» **SUPPLIED PASSAGE**:
....................
Don Quixote was top of the selected 100 books in a
Norwegian book club poll of 100 authors from all over the world to find the best
and most central works in world literature, in a review written by A.S. Byaat in
London.
IN 2002 I took part in a Norwegian book club poll of 100
authors from all over the world to find the “best and most central works in
world literature”. Don Quixote was top of the selected 100 books, with 50% more
votes than any other book. Was the novel selected because the writers felt a
primitive love and attachment to the story and characters, or were they making a
historical judgment about its importance as the first real novel? The British
television director, Mike Dibb, made a wonderful documentary in 1995 about the
pervasive presence of the Don in modern life, from kitsch to high culture, from
kitchen tiles to Picasso. Readers’ reviews on Amazon of previous translations
include accounts of transforming reading experiences and tributes to the life
and warmth of the tale. There are also cavils and grumbles about narrowness and
repetitions. Edith Grossman’s new and fluent translation gives us another chance
to think about the book’s persisting life.
Part of its technical charm for writers is the way in which it is the ancestor both of realism and of very modern self-conscious metafictions. Don Quixote and Sancho Panza grow more real as they suffer and discuss. They have real bodies in a real landscape and an almost-real society. Once you have met them you can never forget them. Any discussion of the invention of character in prose fiction radiates round Cervantes. Dickens, Dostoevsky and Balzac would not have written as they did without him.
But writers both before and after modernism have been excited by the way Don Quixote mediates between many ways of storytelling. The comic realist tale is played against the high chivalric vision and mediaeval romantic forms - and feelings.
The novel includes inserted sentimental novellas, and develops a peculiar self-consciousness in the second part, as Quixote and Panza bump into people who know them intimately because they have read the first part.
....................
» **REQUIRED ACTIONS**:
a) From the review of Don Quixote, return the passage starting with "Part of its" and going on through "did without him.", copied word for word.
b) In the review of Don Quixote, by what margin did the novel lead the other books in the 2002 poll?
c) Render the following sentence from the review of Don Quixote in French: "Once you have met them you can never forget them."

[Collected data entries]
....................
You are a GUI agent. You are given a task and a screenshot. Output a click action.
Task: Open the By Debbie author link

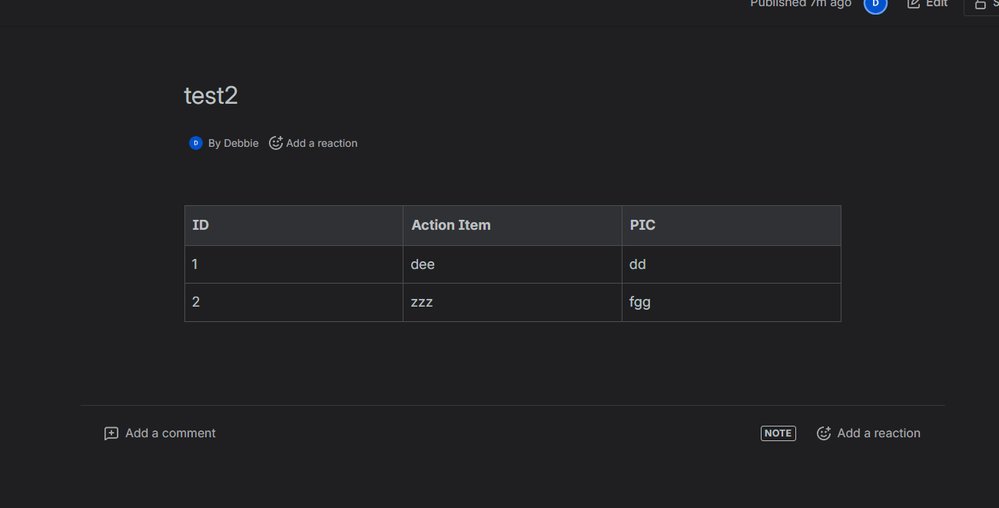click(x=233, y=143)
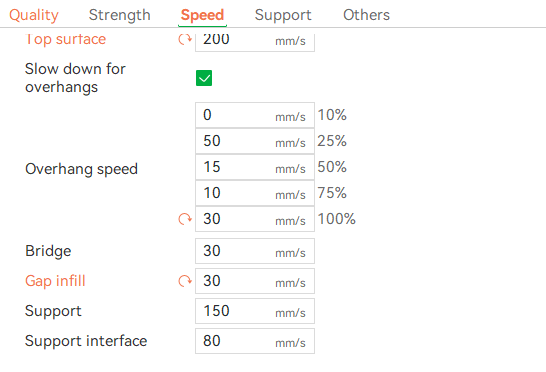Reset the Top surface speed value
546x372 pixels.
tap(185, 39)
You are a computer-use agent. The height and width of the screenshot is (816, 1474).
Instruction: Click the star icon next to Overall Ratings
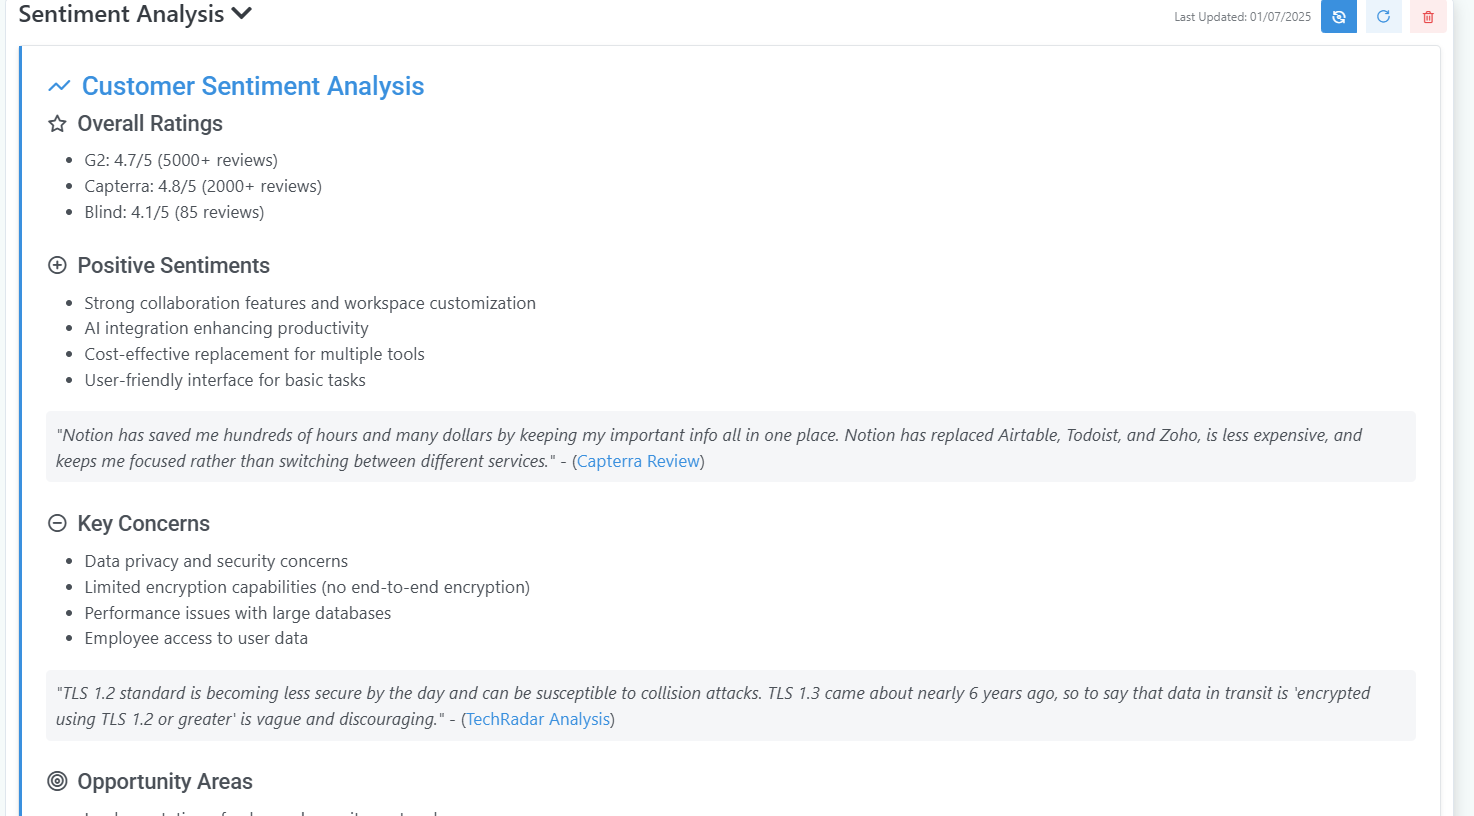click(x=57, y=124)
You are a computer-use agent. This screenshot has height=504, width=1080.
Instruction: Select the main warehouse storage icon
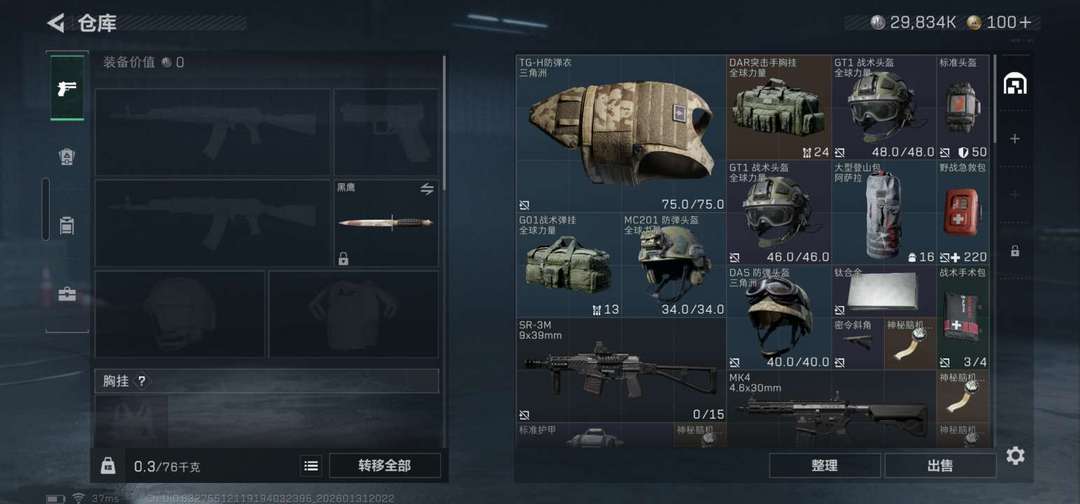pyautogui.click(x=1015, y=84)
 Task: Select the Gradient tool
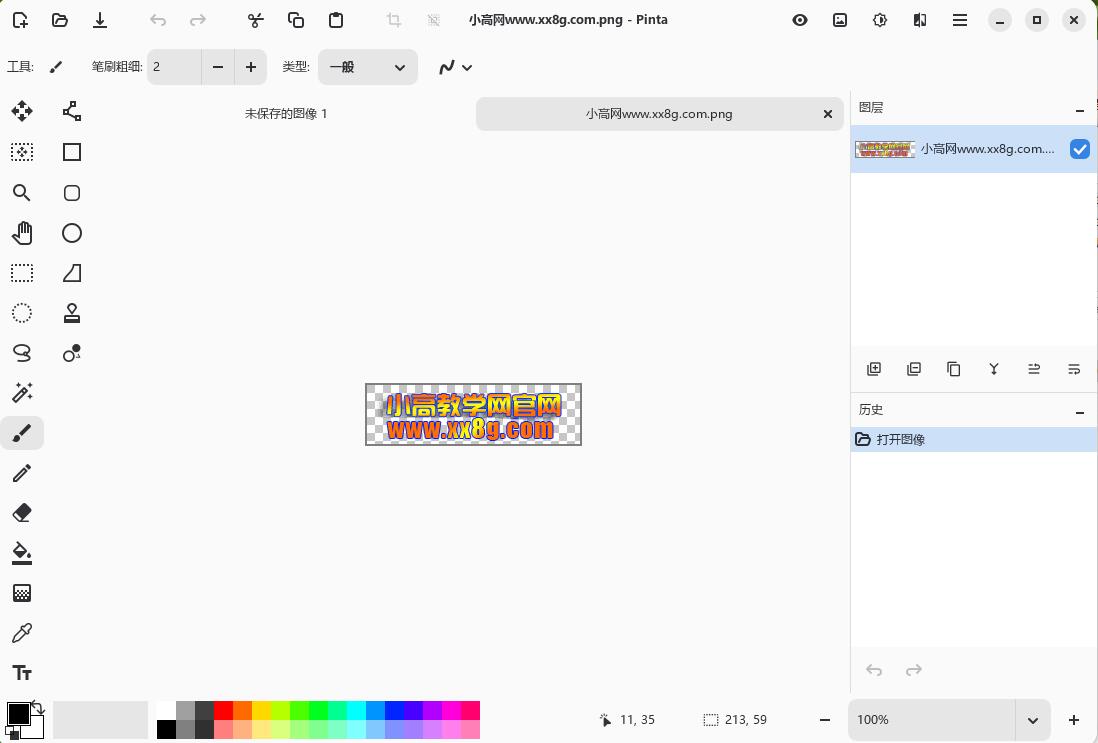22,593
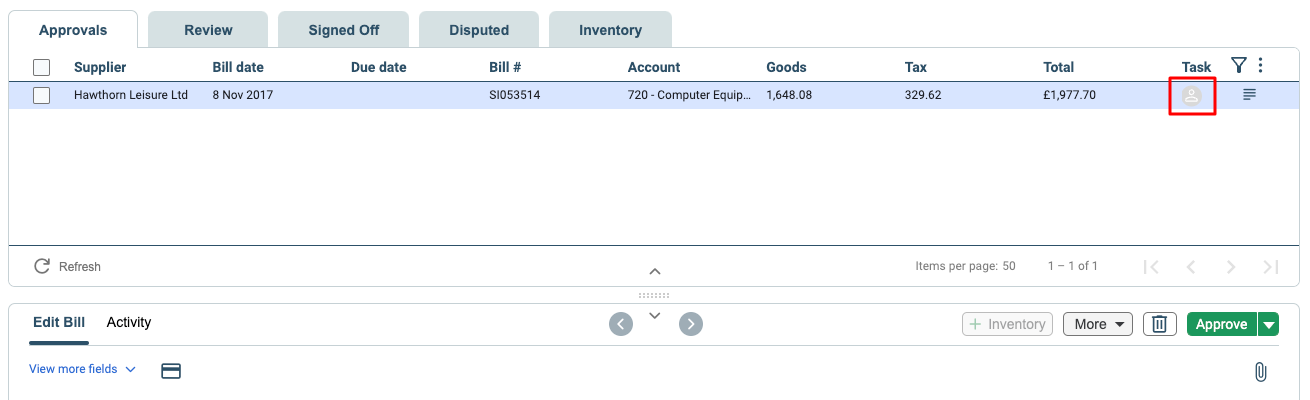Go to next bill with right arrow
The height and width of the screenshot is (400, 1310).
coord(691,324)
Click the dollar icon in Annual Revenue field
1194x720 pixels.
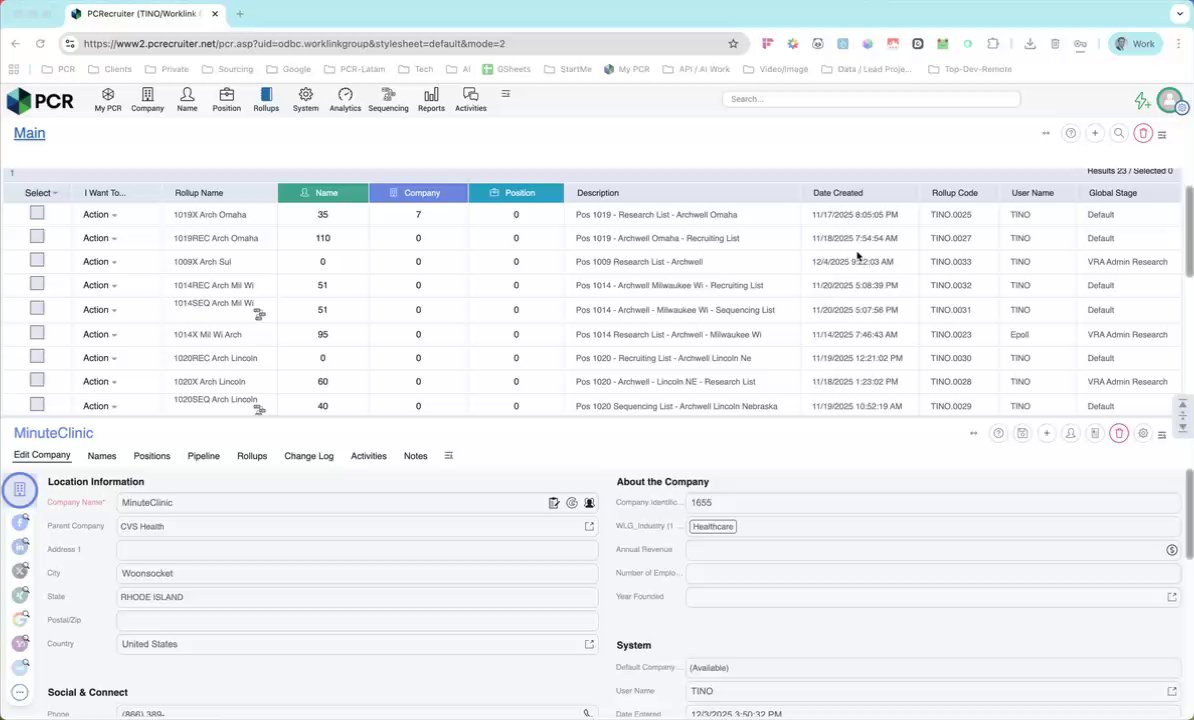point(1172,550)
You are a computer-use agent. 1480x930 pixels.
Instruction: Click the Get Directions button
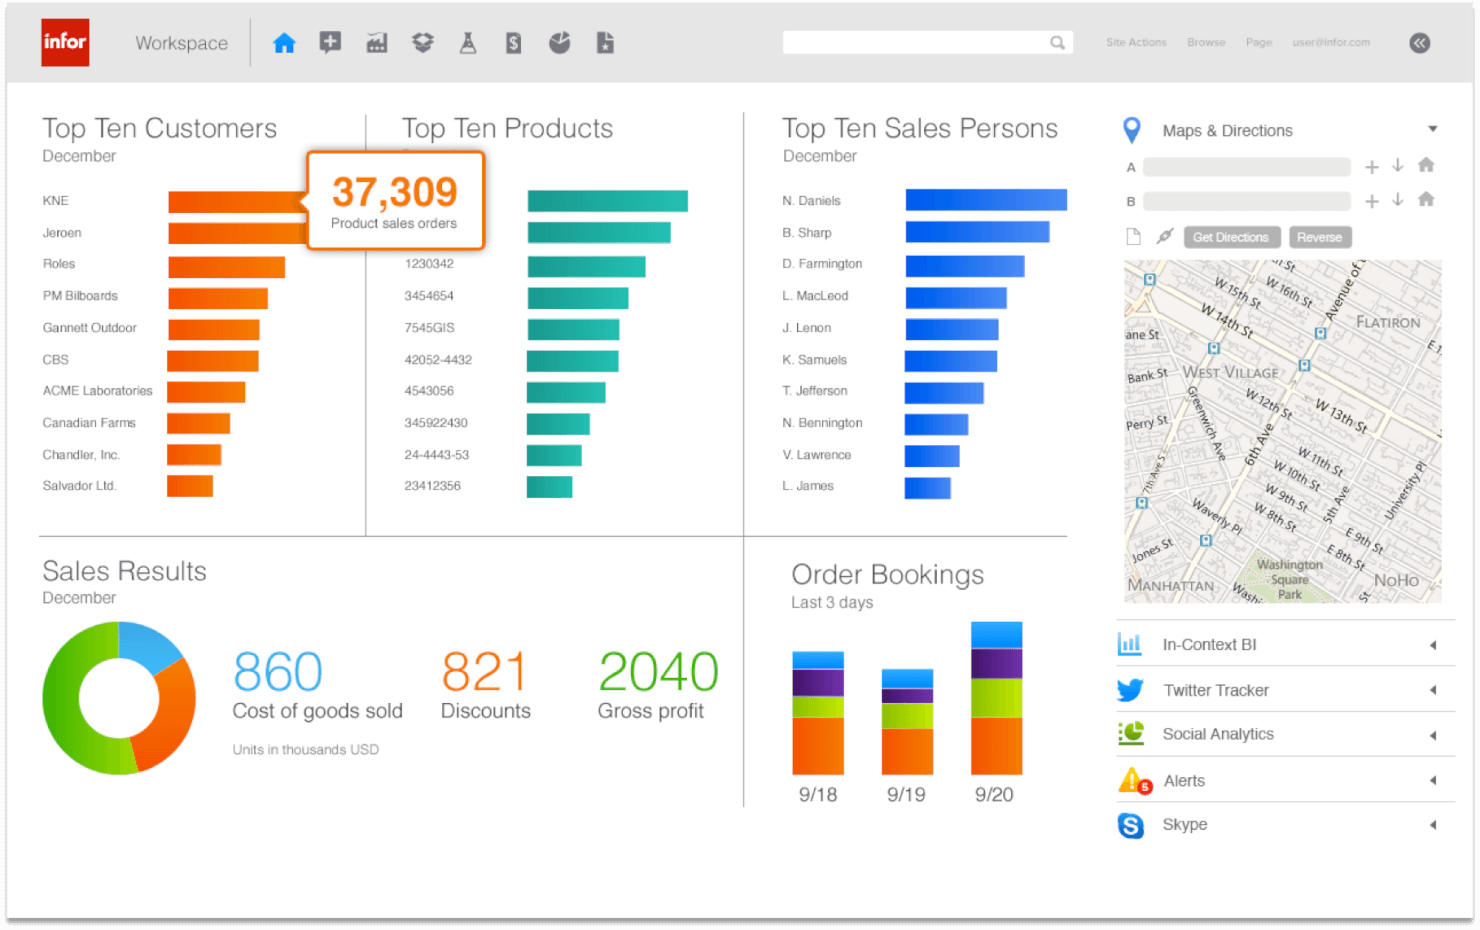(1231, 237)
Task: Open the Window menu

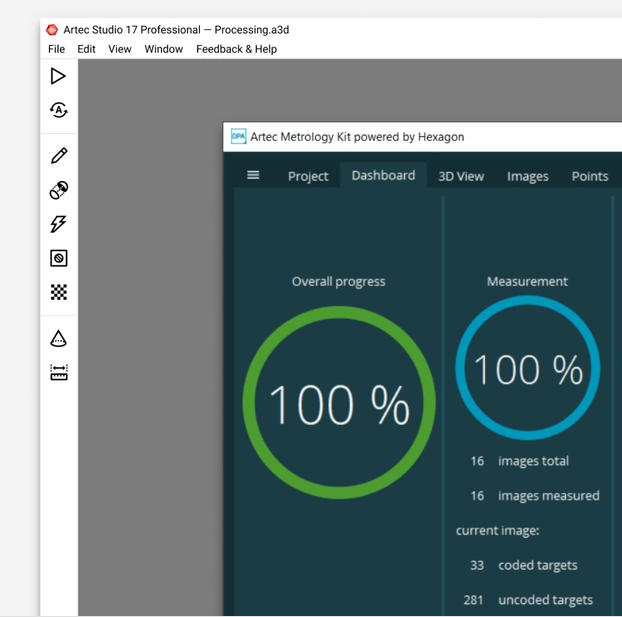Action: 163,49
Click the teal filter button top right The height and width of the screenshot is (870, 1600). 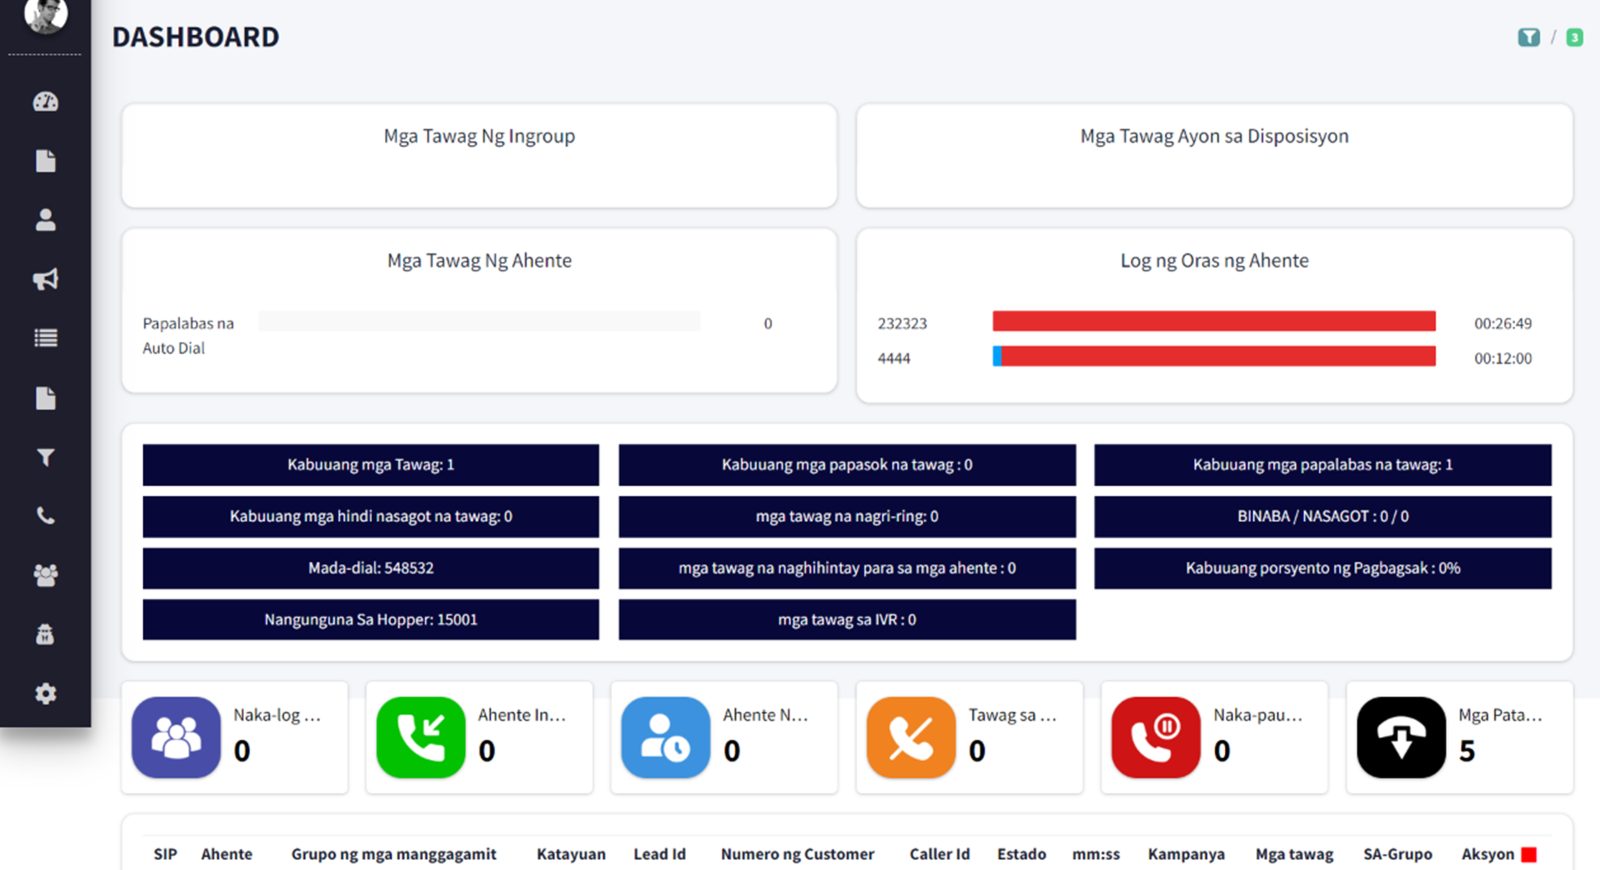tap(1528, 37)
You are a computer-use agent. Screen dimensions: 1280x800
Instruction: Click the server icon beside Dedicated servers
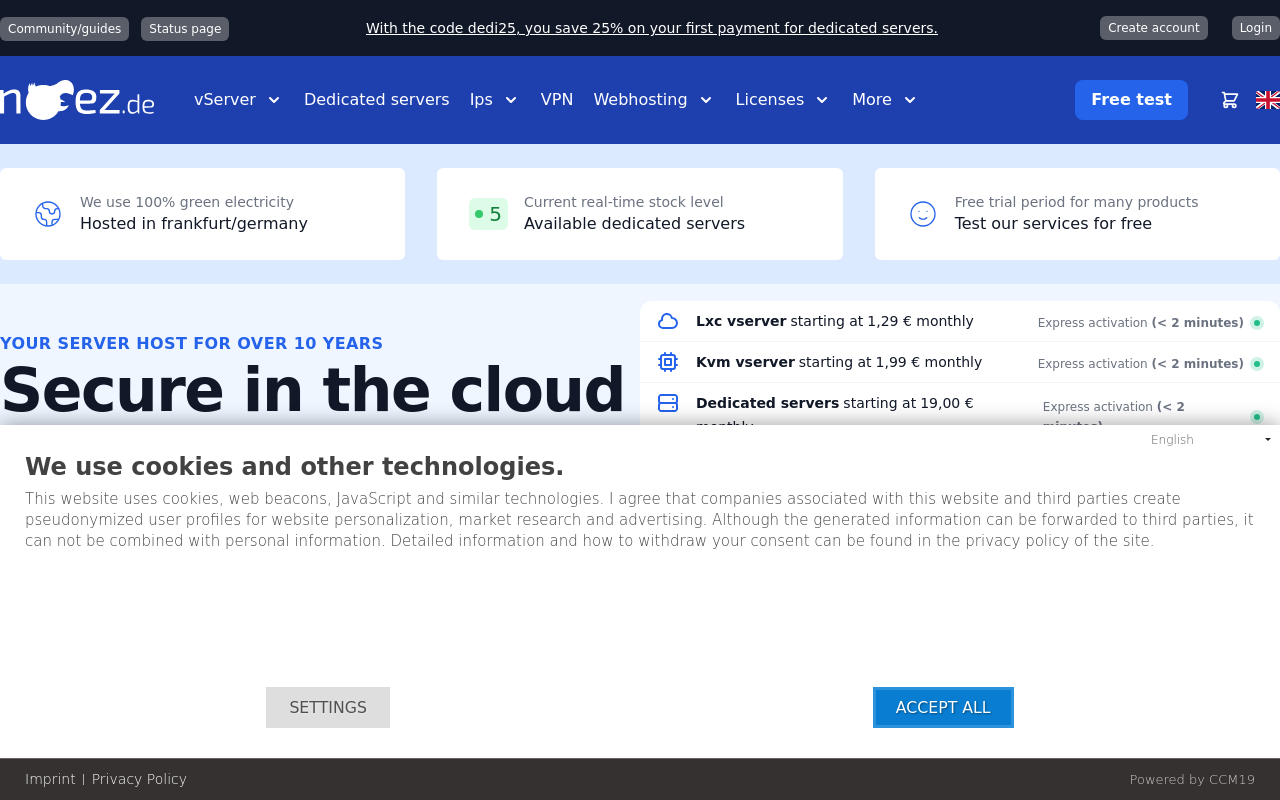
....................
» **ANSWERS BY ITEM**:
a)
Part of its technical charm for writers is the way in which it is the ancestor both of realism and of very modern self-conscious metafictions. Don Quixote and Sancho Panza grow more real as they suffer and discuss. They have real bodies in a real landscape and an almost-real society. Once you have met them you can never forget them. Any discussion of the invention of character in prose fiction radiates round Cervantes. Dickens, Dostoevsky and Balzac would not have written as they did without him.

b) It received 50% more votes than any other book.

c) Une fois que vous les avez rencontrés, vous ne pouvez plus jamais les oublier.